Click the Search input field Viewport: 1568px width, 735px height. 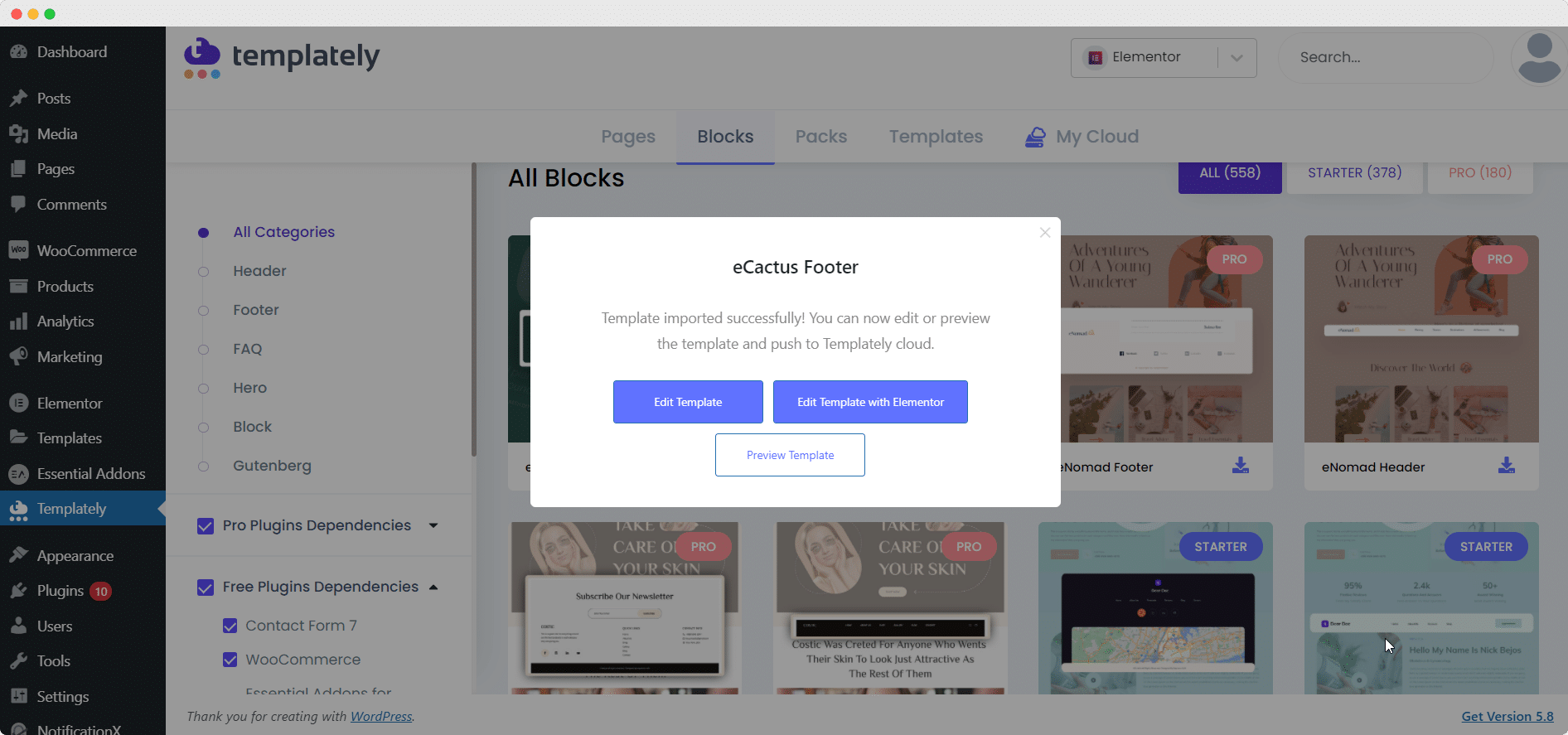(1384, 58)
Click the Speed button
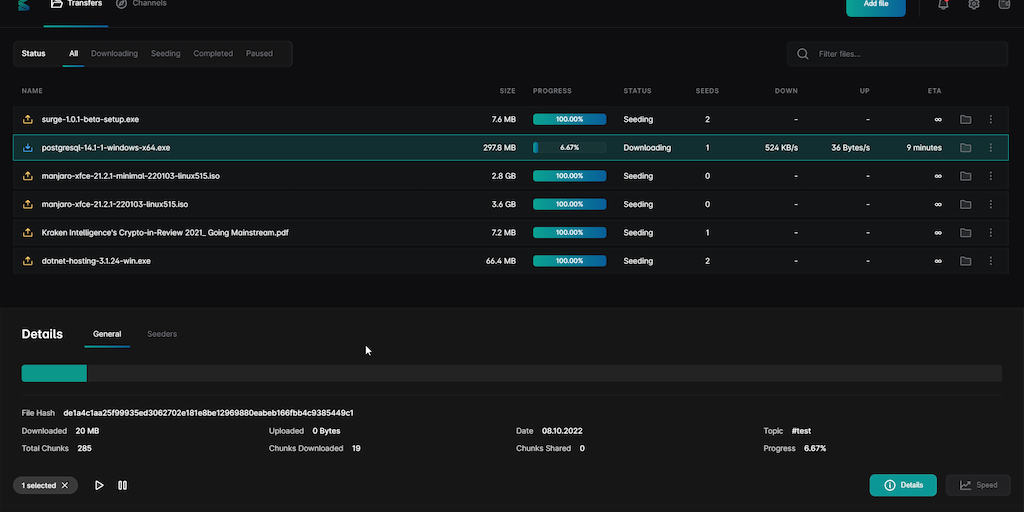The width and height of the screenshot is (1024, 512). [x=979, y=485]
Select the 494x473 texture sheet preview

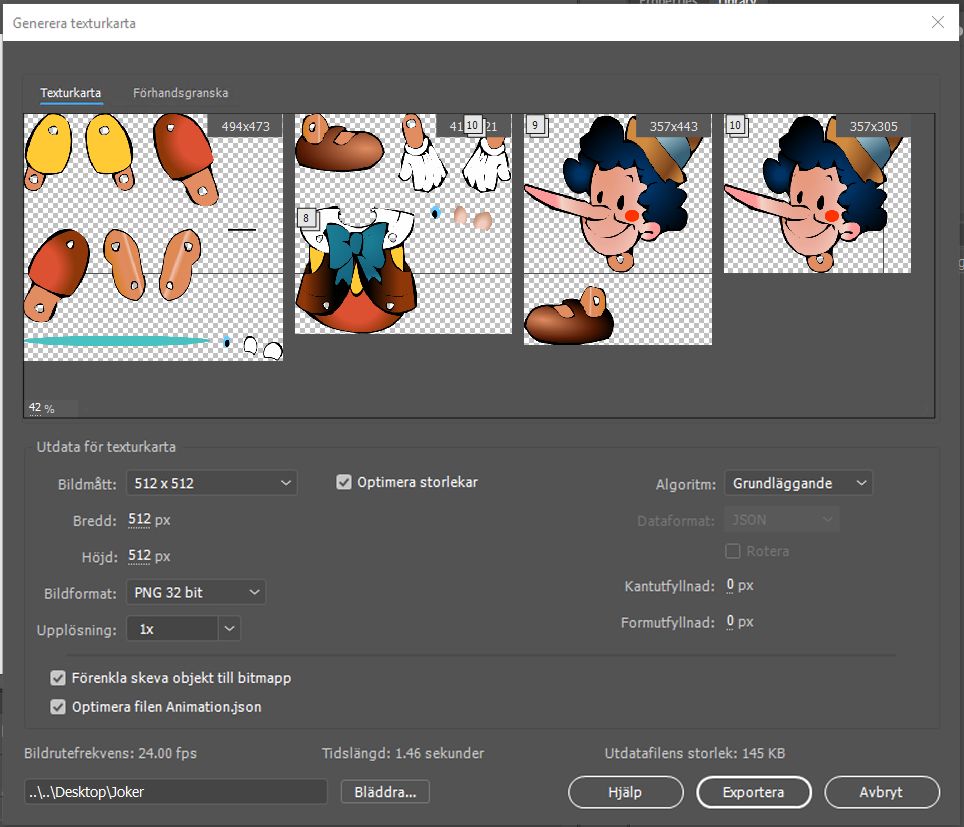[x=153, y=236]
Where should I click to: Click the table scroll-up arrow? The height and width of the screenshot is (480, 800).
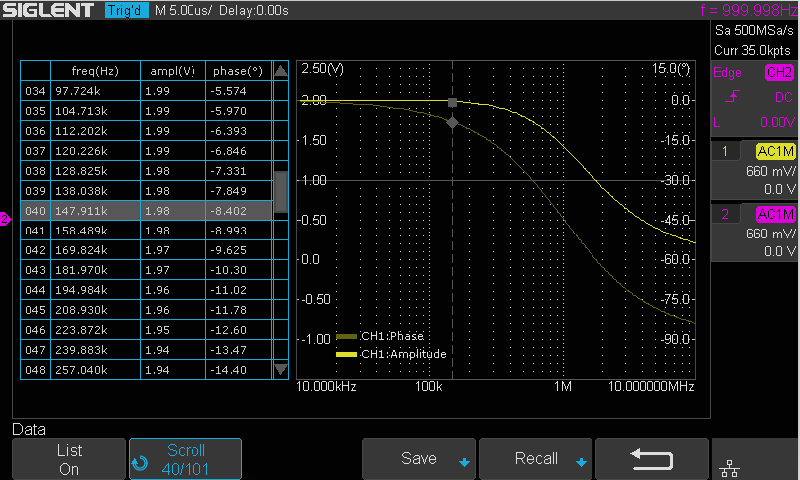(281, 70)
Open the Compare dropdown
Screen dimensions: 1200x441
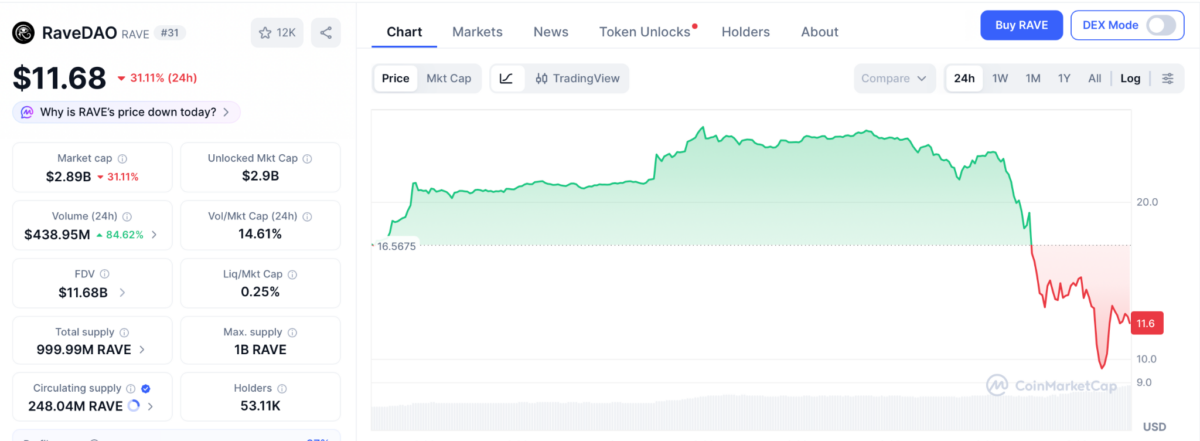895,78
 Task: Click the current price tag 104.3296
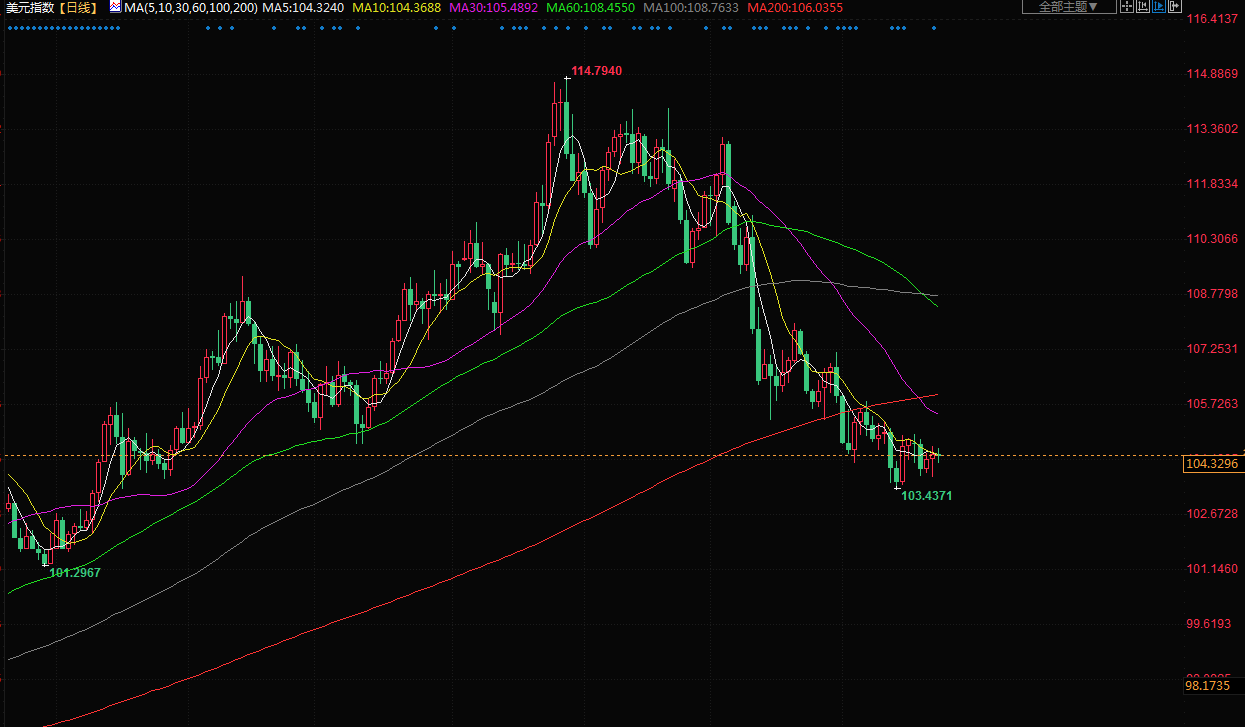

□ □ □ □

Aim of the task :: Can you copy the records above word for word, from the line containing "Click the Speed button" through the end of the records, with both ends included and the pictures left out?

Response to this exercise ::
Click the Speed button
The width and height of the screenshot is (1024, 512). [x=979, y=485]
Select the 494x473 texture sheet preview

[x=153, y=236]
Where should I click to: Click the table scroll-up arrow? The height and width of the screenshot is (480, 800).
(281, 70)
Open the Compare dropdown
Screen dimensions: 1200x441
895,78
 Task: Click the current price tag 104.3296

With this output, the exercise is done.